* _Exercise data_
-- -- --
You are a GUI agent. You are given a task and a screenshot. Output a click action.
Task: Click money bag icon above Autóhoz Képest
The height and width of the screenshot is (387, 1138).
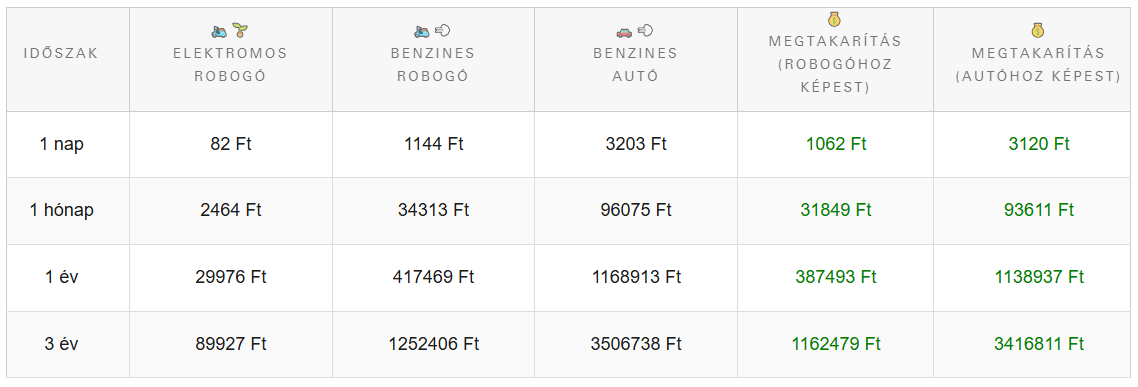[x=1039, y=30]
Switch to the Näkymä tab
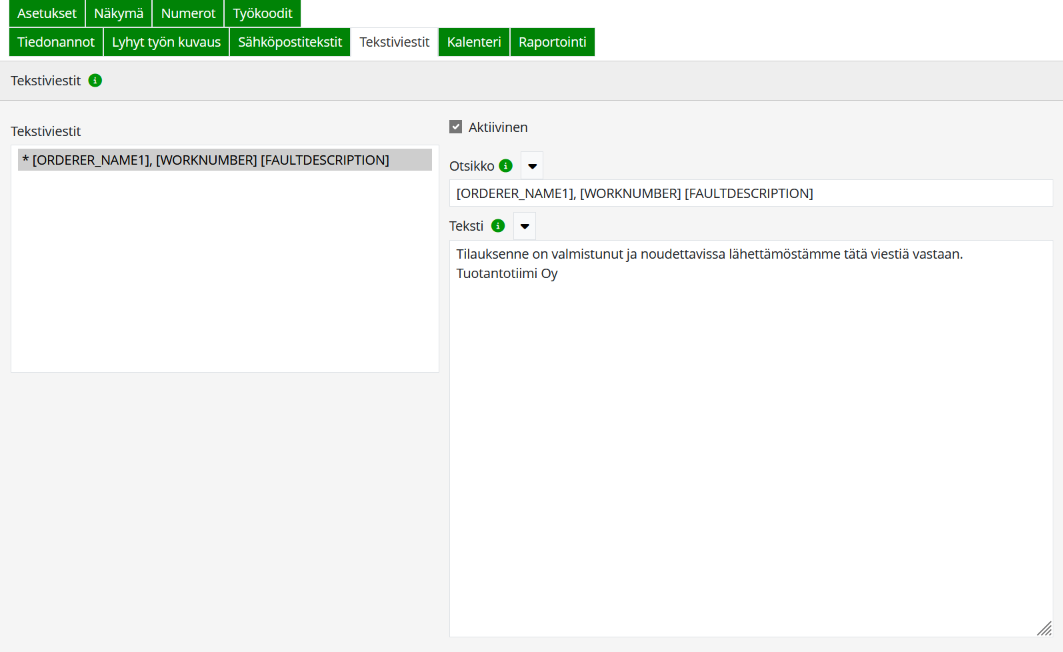1063x652 pixels. click(119, 13)
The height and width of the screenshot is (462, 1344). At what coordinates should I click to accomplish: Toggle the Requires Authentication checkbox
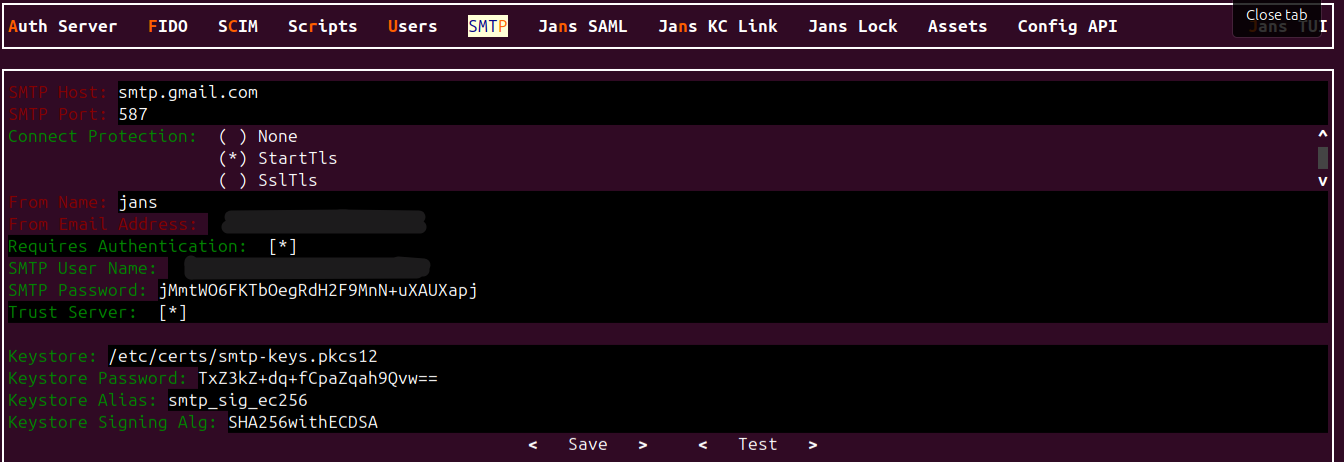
-- -- --
* _Your assignment_
Could you retype exactly the lines running from the one with "Switch to the Näkymä tab" to the end of the material above, pictures omitted?

* _Response for this exercise_
Switch to the Näkymä tab
1063x652 pixels. click(119, 13)
The height and width of the screenshot is (462, 1344). At what coordinates should I click to accomplish: Toggle the Requires Authentication checkbox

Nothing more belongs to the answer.